___ The data

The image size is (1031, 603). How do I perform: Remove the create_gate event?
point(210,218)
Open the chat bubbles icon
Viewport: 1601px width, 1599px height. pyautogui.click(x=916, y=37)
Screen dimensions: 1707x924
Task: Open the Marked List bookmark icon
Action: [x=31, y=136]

______

What you have to do: The required result is an identical copy of the records above.

Solution below:
The image size is (1031, 603). How do I perform: Remove the create_gate event?
point(210,218)
Open the chat bubbles icon
Viewport: 1601px width, 1599px height. pyautogui.click(x=916, y=37)
Screen dimensions: 1707x924
Task: Open the Marked List bookmark icon
Action: [x=31, y=136]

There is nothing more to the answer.